_What to work on_
Your answer must be the lines from the one containing "Where should I" through the last line below, copied exactly, with no pictures.

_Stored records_
____
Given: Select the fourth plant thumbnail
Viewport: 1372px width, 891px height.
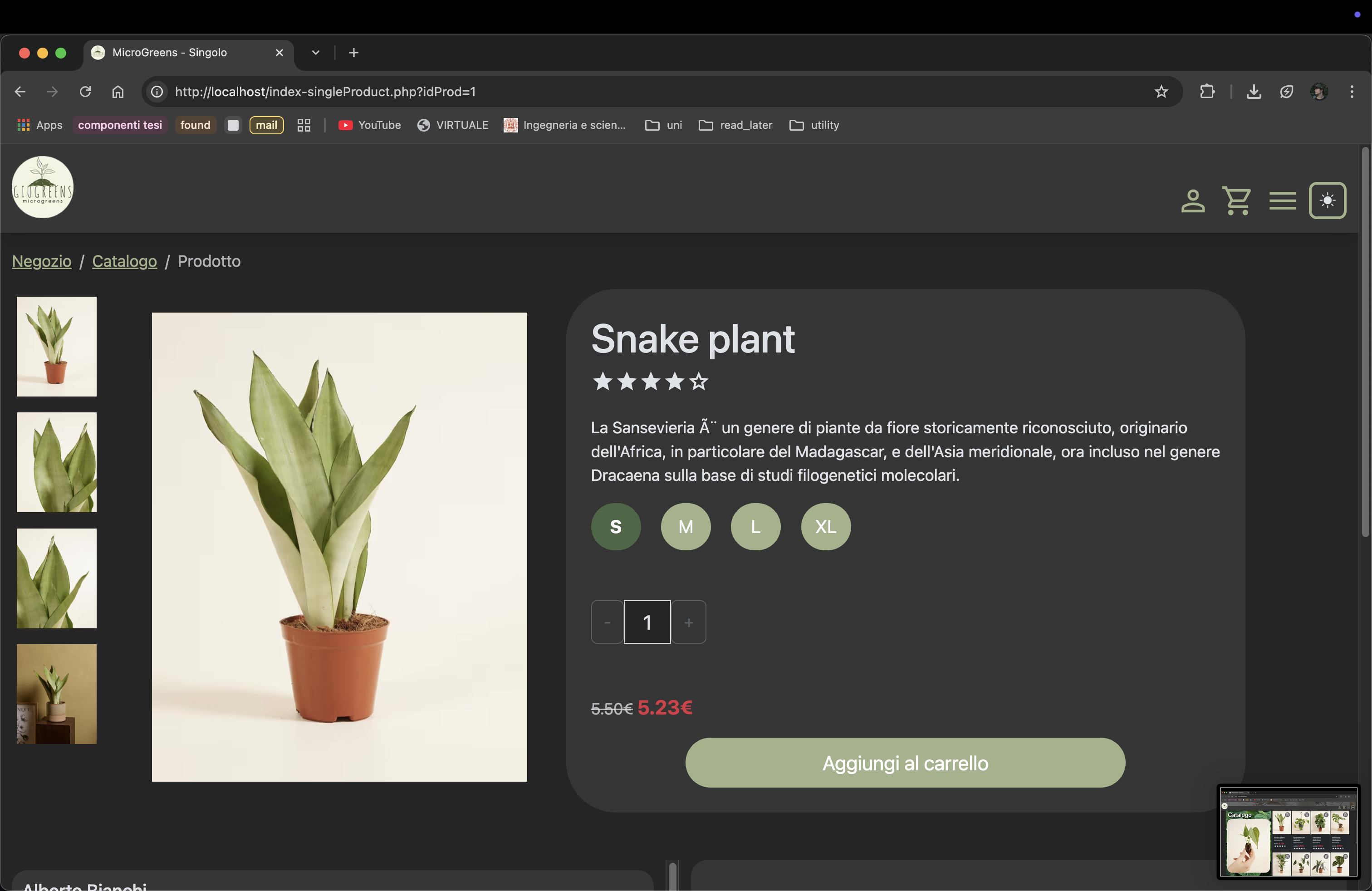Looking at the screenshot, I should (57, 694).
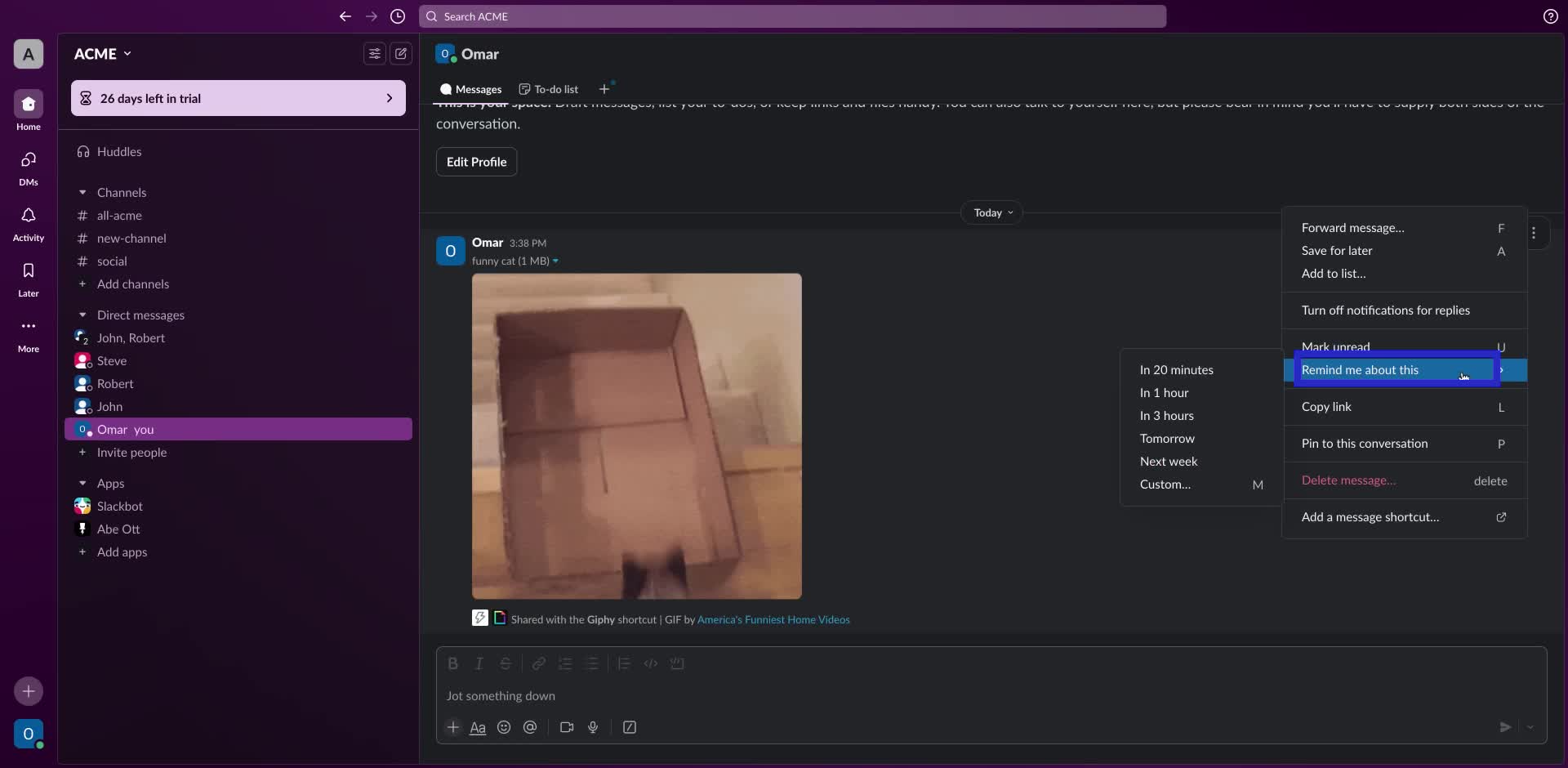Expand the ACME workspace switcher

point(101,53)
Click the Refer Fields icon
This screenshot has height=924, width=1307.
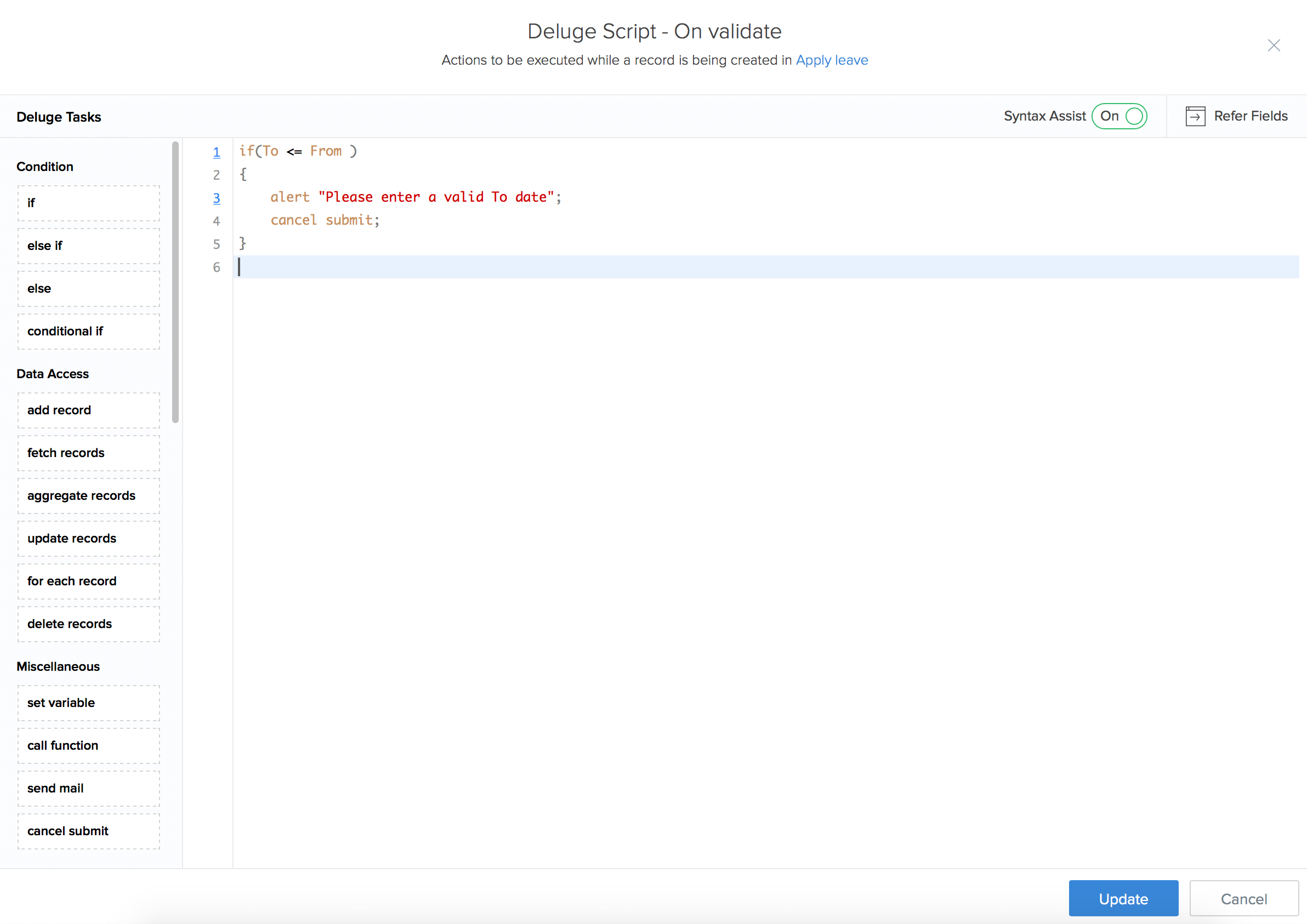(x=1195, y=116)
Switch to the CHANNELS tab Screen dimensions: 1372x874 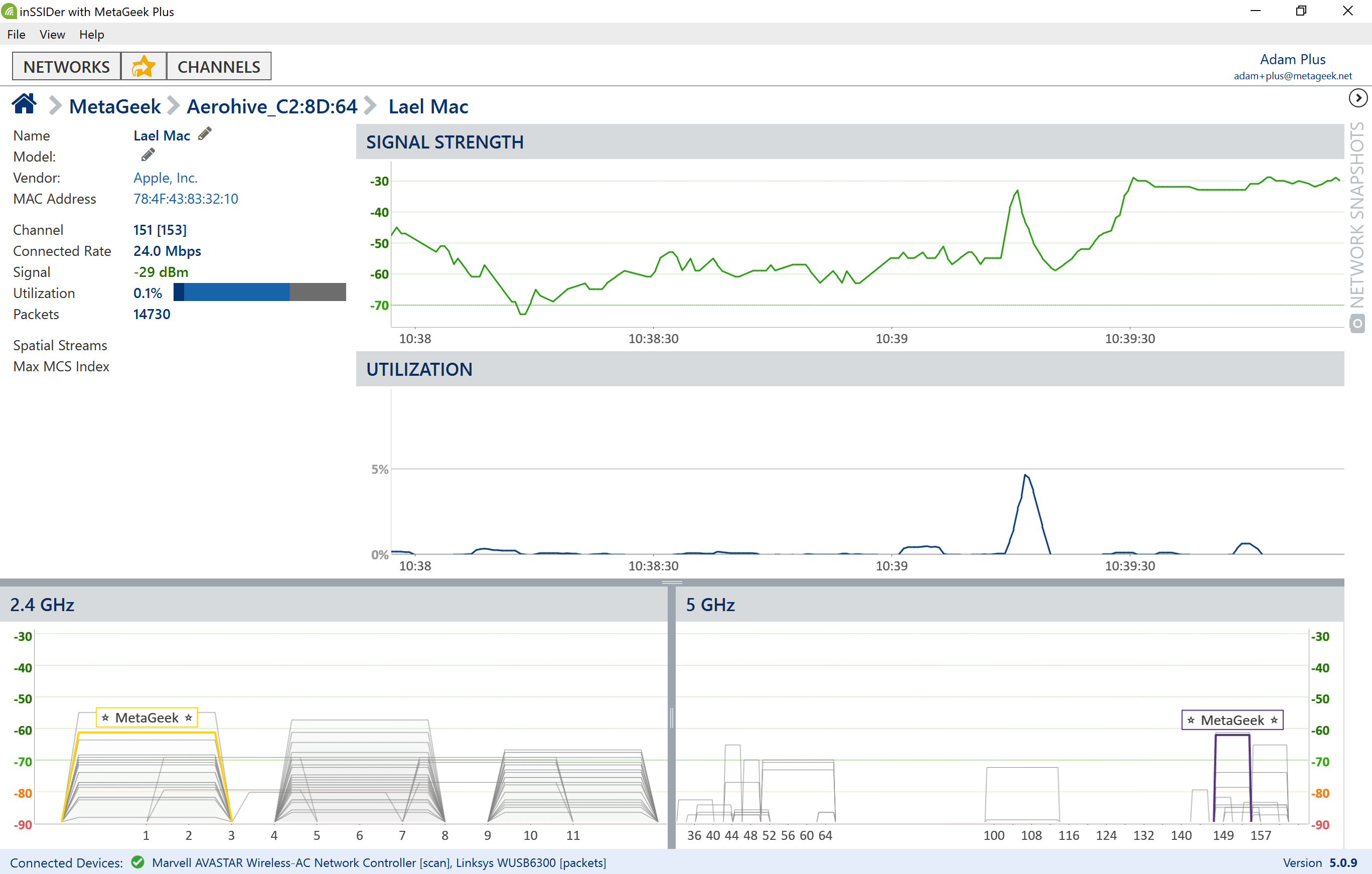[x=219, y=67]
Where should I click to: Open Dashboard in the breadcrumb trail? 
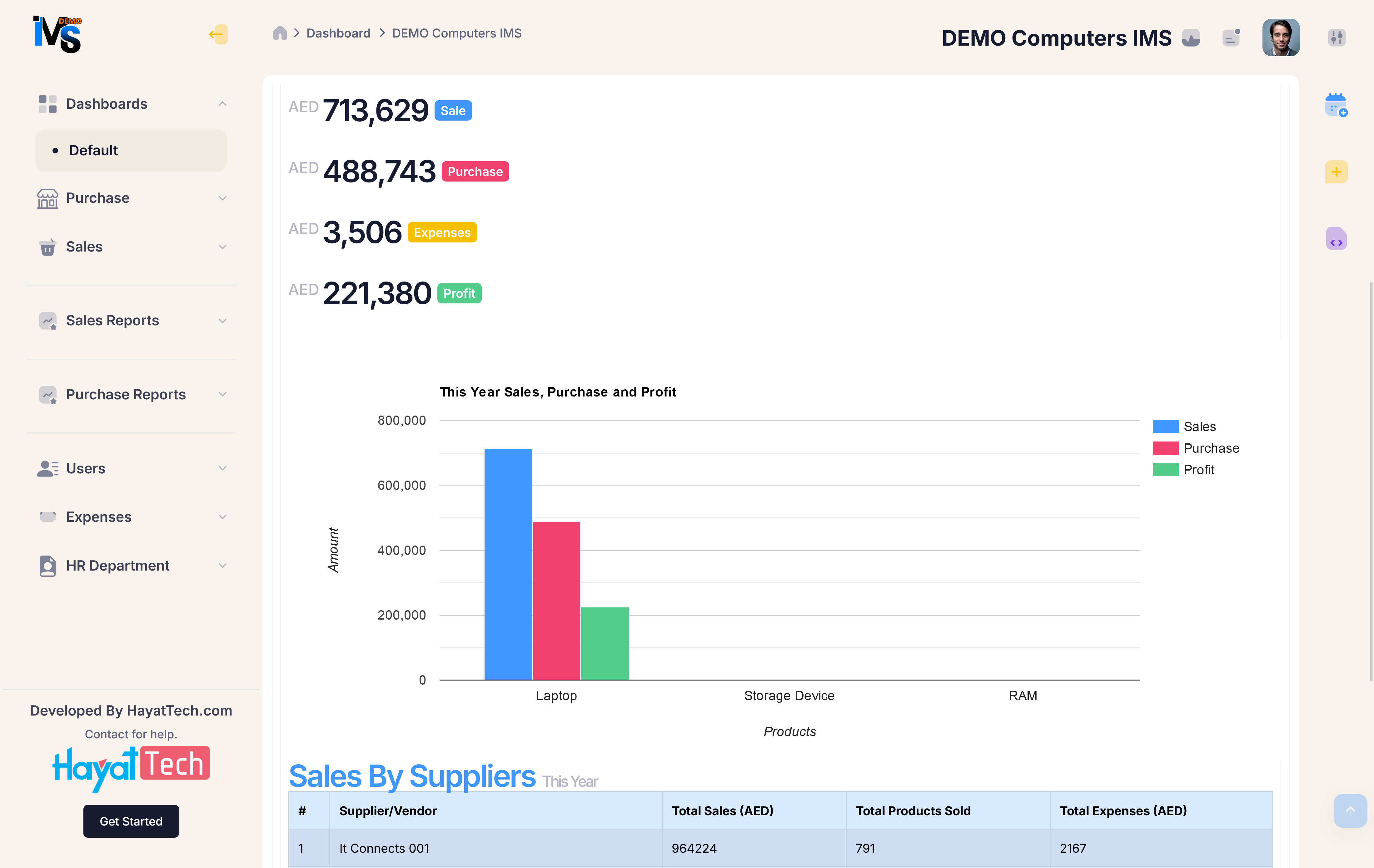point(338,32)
____
_Solution to the problem_
Where should I click to: Open Dashboard in the breadcrumb trail? 
point(338,32)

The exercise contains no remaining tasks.